I am trying to train a custom regression model on tabular data
For this I used the following code for creating a Databunch:
test = (TabularList.from_df(x.iloc[start_idx_test:end_idx_test].copy(), path=path1, cont_names=cont_names))
data = (TabularList.from_df(x, path=path1, cont_names=cont_names, procs=procs)
.split_by_idx(list(range(start_idx_test,end_idx_test)))
.split_none()
.split_by_rand_pct(0.2)
.label_from_df(cols=pred_val)
.add_test(test, label = 0)
.databunch())
When training the model I get this error:
AssertionError Traceback (most recent call last)
in
----> 1 learn.fit_one_cycle(1,slice(1e-02))

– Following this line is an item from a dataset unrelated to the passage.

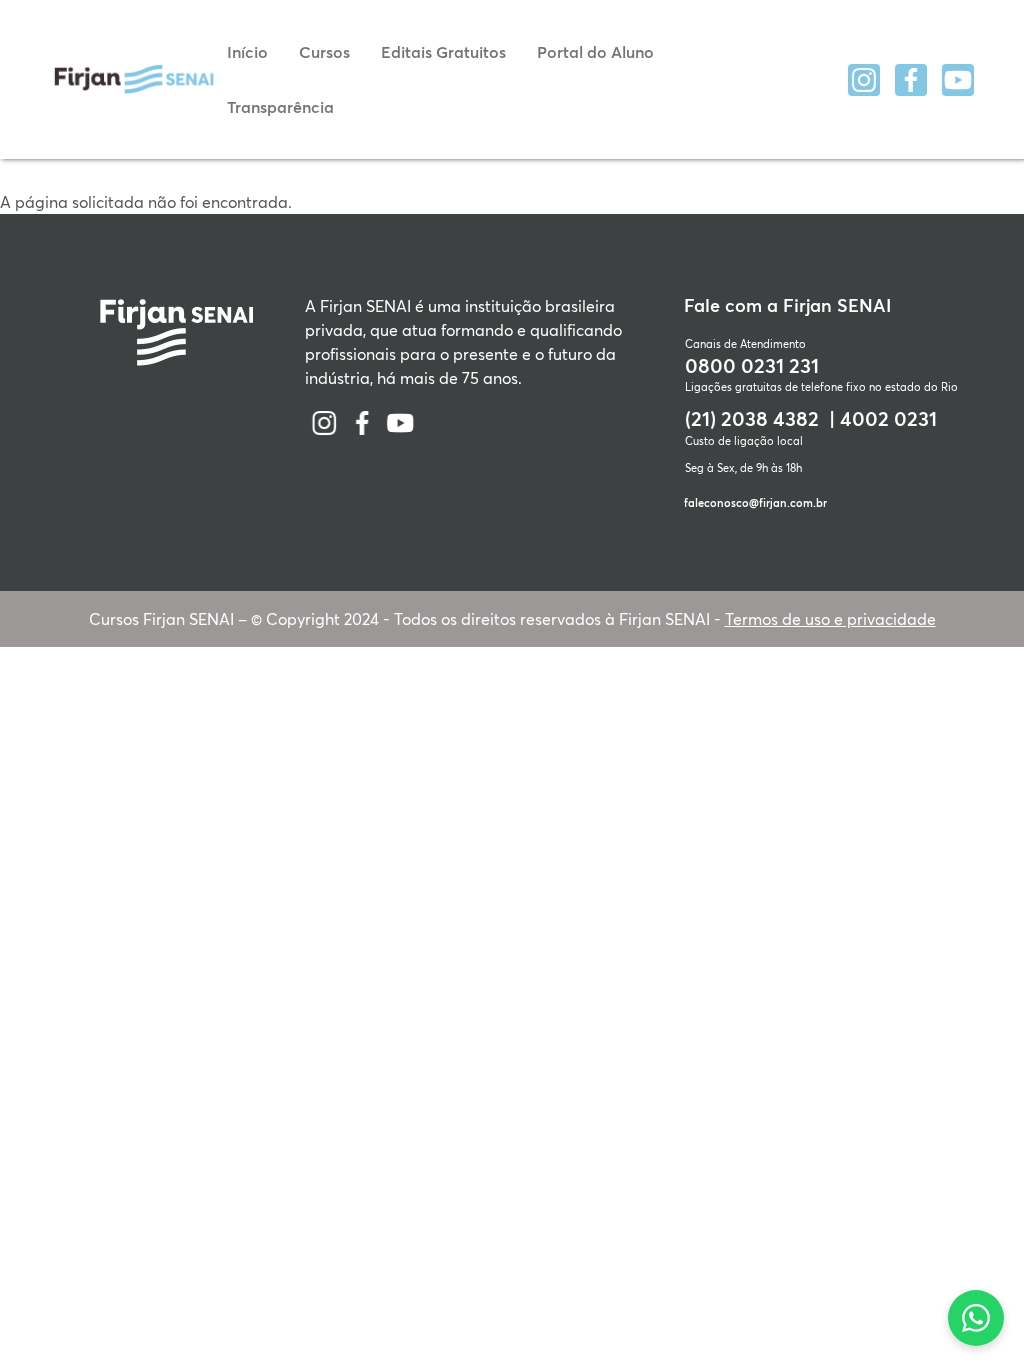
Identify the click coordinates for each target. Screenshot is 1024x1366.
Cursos (324, 51)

/opt/conda/lib/python3.7/site-packages/fastai/train.py in fit_one_cycle(learn, cyc_len, max_lr, moms, div_factor, pct_start, final_div, wd, callbacks, tot_epochs, start_epoch)
21 callbacks.append(OneCycleScheduler(learn, max_lr, moms=moms, div_factor=div_factor, pct_start=pct_start,
22 final_div=final_div, tot_epochs=tot_epochs, start_epoch=start_epoch))

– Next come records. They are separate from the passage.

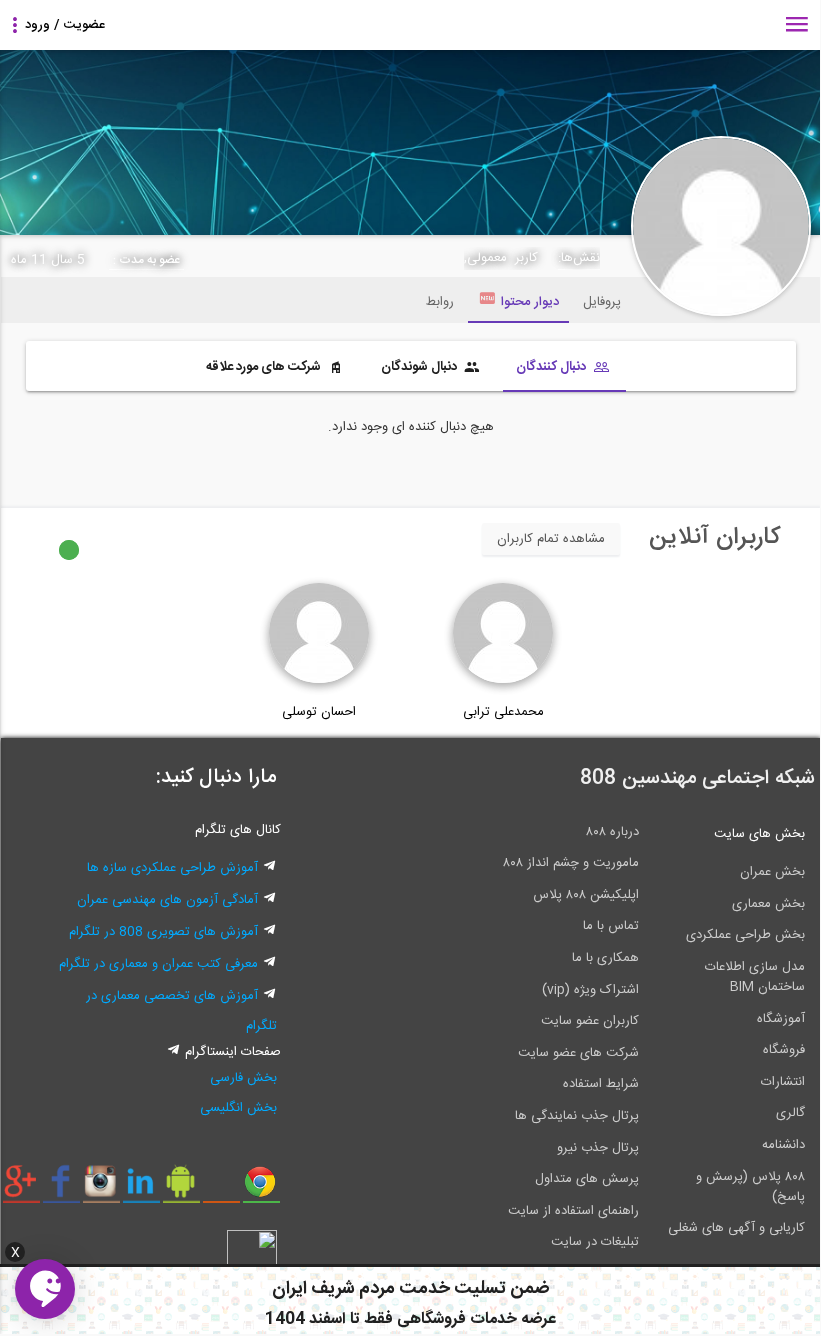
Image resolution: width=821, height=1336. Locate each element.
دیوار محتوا (530, 302)
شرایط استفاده (601, 1084)
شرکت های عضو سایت (578, 1053)
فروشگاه (784, 1050)
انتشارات (783, 1082)
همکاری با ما (605, 958)
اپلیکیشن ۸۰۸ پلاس (586, 895)
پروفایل (602, 302)
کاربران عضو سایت (590, 1021)
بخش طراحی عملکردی (745, 935)
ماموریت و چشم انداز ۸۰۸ (571, 863)
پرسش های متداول (587, 1179)
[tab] (564, 369)
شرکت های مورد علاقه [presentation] (265, 367)
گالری (790, 1113)
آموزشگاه (781, 1019)
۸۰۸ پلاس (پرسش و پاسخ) (750, 1187)
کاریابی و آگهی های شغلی (736, 1228)
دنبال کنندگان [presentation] (552, 367)
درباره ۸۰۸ (612, 832)
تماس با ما (611, 926)
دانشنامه (783, 1145)
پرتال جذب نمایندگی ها (577, 1116)
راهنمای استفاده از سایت (573, 1211)
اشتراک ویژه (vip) (590, 990)
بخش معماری (768, 904)
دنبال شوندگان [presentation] (420, 367)
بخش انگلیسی (238, 1108)
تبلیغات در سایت (595, 1242)
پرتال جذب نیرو (598, 1148)
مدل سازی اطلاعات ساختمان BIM (755, 977)
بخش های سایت (759, 834)
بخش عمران (772, 872)
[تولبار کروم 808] (261, 1189)
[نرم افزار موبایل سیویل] (181, 1189)
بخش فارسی (243, 1078)
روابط (440, 302)
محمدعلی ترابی (503, 712)
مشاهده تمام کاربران (551, 539)
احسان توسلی (319, 712)
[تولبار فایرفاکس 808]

---> 23 learn.fit(cyc_len, max_lr, wd=wd, callbacks=callbacks)
24
25 def fit_fc(learn:Learner, tot_epochs:int=1, lr:float=defaults.lr, moms:Tuple[float,float]=(0.95,0.85), start_pct:float=0.72,
/opt/conda/lib/python3.7/site-packages/fastai/basic_train.py in fit(self, epochs, lr, wd, callbacks)
198 else: self.opt.lr,self.opt.wd = lr,wd
199 callbacks = [cb(self) for cb in self.callback_fns + listify(defaults.extra_callback_fns)] + listify(callbacks)

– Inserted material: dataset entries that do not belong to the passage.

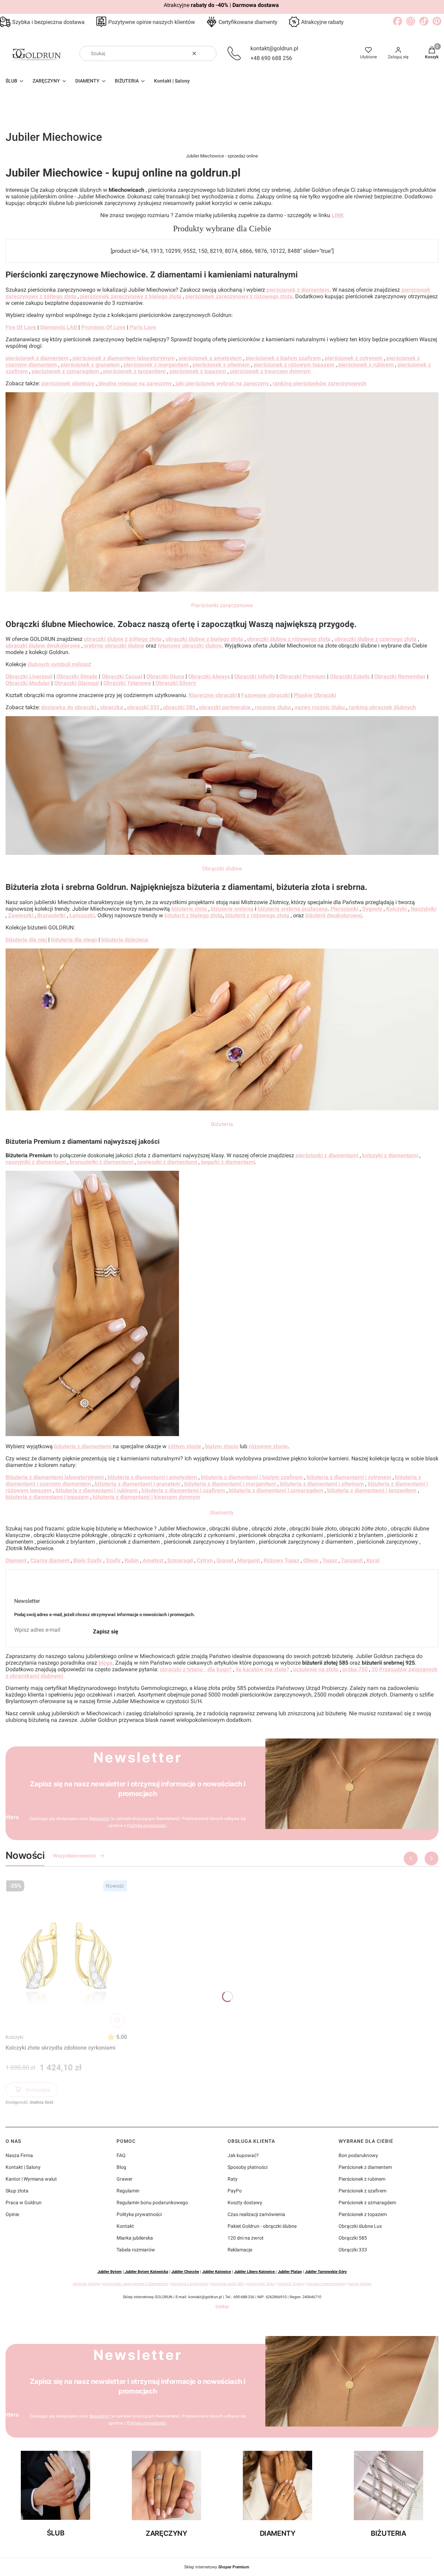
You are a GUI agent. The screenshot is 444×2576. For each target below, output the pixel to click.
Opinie (12, 2214)
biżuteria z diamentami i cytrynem (349, 1477)
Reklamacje (240, 2249)
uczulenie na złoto (316, 1669)
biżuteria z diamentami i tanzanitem (372, 1490)
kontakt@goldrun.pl (274, 48)
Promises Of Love (103, 327)
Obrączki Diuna (165, 676)
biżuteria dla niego (74, 939)
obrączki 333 (143, 707)
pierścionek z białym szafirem (283, 358)
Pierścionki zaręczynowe (222, 605)
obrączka (111, 707)
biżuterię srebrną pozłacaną (293, 908)
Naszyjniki (423, 908)
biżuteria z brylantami (189, 2284)
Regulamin (99, 1818)
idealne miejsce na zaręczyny (135, 383)
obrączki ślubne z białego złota (204, 639)
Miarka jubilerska (135, 2238)
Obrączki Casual (122, 676)
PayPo (235, 2190)
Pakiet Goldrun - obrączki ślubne (262, 2226)
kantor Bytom (360, 2284)
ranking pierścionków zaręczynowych (319, 383)
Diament (16, 1560)
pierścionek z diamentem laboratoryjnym (123, 358)
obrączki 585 (180, 707)
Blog (121, 2167)
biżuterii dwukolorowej (333, 915)
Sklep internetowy (216, 2567)
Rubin (132, 1560)
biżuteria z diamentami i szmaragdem (276, 1490)
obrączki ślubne (86, 2284)
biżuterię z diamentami (83, 1446)
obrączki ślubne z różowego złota (289, 639)
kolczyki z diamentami (390, 1155)
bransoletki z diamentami (101, 1162)
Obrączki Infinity (254, 676)
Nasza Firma (19, 2155)
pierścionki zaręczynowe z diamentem (135, 2284)
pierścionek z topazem (198, 371)
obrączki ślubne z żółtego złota (123, 639)
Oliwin (310, 1560)
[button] (208, 53)
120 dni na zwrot (246, 2238)
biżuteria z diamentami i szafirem (183, 1490)
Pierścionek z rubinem (362, 2179)
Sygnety (372, 908)
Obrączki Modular (28, 683)
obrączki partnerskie (225, 707)
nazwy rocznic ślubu (320, 707)
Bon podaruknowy (358, 2155)
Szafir (113, 1560)
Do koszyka (38, 2090)
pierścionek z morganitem (156, 364)
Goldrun (222, 2306)
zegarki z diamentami (228, 1162)
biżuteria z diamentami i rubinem (97, 1490)
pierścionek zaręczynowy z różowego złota (238, 296)
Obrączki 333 (353, 2249)
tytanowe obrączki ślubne (190, 645)
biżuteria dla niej (26, 939)
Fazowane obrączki (265, 695)
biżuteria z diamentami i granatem (137, 1483)
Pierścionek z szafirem (362, 2190)
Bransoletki (51, 915)
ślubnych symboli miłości (58, 664)
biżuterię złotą (189, 908)
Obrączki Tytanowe (127, 683)
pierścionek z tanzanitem (134, 371)
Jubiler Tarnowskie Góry (326, 2271)
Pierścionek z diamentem (365, 2167)
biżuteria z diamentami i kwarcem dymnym (146, 1497)
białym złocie (221, 1446)
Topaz (329, 1560)
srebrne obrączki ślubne (114, 645)
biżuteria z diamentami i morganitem (230, 1483)
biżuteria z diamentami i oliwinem (322, 1483)
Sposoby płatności (247, 2167)
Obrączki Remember (400, 676)
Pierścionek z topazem (363, 2214)
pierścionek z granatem (90, 364)
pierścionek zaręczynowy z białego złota (130, 296)
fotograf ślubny (291, 2284)
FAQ (121, 2155)
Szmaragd (179, 1560)
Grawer (125, 2179)
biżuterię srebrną (232, 908)
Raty (233, 2179)
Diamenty (222, 1512)
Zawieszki (20, 915)
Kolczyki (14, 2037)
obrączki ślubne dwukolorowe (43, 645)
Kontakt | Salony (23, 2167)
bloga (105, 1662)
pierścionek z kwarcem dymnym (270, 371)
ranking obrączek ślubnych (382, 707)
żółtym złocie (184, 1446)
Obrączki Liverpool (29, 676)
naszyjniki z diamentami (36, 1162)
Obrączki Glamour (76, 683)
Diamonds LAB (58, 327)
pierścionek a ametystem (210, 358)
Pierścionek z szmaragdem (367, 2202)
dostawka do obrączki (68, 707)
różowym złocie (268, 1446)
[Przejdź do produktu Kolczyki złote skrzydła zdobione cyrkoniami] (66, 1954)
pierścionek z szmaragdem (65, 371)
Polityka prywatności (139, 2214)
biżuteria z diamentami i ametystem (152, 1477)
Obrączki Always (209, 676)
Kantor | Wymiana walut (31, 2179)
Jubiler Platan (290, 2271)
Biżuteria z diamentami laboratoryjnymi (55, 1477)
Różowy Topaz (281, 1560)
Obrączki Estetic (350, 676)
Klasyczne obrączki (213, 695)
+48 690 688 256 (271, 58)
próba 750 (355, 1669)
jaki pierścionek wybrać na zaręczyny (222, 383)
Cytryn (205, 1560)
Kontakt (125, 2226)
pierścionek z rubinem (366, 364)
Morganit (248, 1560)
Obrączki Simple (77, 676)
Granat (224, 1560)
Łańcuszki (82, 915)
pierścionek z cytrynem (354, 358)
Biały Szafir (87, 1560)
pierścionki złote (260, 2284)
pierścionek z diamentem (298, 289)
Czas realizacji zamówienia (256, 2214)
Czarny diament (49, 1560)
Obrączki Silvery (175, 683)
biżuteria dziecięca (124, 939)
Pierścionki (344, 908)
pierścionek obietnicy (67, 383)
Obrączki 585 (353, 2238)
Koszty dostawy (245, 2202)
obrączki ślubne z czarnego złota (375, 639)
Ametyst (153, 1560)
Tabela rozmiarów (136, 2249)
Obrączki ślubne (222, 868)
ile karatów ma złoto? (262, 1669)
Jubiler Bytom (109, 2271)
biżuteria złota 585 (227, 2284)
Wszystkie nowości (74, 1855)
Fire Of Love (21, 327)
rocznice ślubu (273, 707)
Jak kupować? (243, 2155)
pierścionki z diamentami (327, 1155)
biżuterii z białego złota (193, 915)
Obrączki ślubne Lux (360, 2226)
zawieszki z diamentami (167, 1162)
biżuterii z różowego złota (257, 915)
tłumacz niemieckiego (326, 2284)
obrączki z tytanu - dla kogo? (196, 1669)
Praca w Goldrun (24, 2202)
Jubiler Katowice (216, 2271)
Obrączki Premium (302, 676)
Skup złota (17, 2190)
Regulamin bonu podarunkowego (152, 2202)
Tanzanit (351, 1560)
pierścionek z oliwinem (222, 364)
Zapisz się (105, 1631)
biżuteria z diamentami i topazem (47, 1497)
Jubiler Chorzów (185, 2271)
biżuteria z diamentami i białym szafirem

--> 200 fit(epochs, self, metrics=self.metrics, callbacks=self.callbacks+callbacks)
201
202 def create_opt(self, lr:Floats, wd:Floats=0.)->None:
/opt/conda/lib/python3.7/site-packages/fastai/basic_train.py in fit(epochs, learn, callbacks, metrics)
104 if not cb_handler.skip_validate and not learn.data.empty_val:
105 val_loss = validate(learn.model, learn.data.valid_dl, loss_func=learn.loss_func,
--> 106 cb_handler=cb_handler, pbar=pbar)
107 else: val_loss=None
108 if cb_handler.on_epoch_end(val_loss): break
/opt/conda/lib/python3.7/site-packages/fastai/basic_train.py in validate(model, dl, loss_func, cb_handler, pbar, average, n_batch)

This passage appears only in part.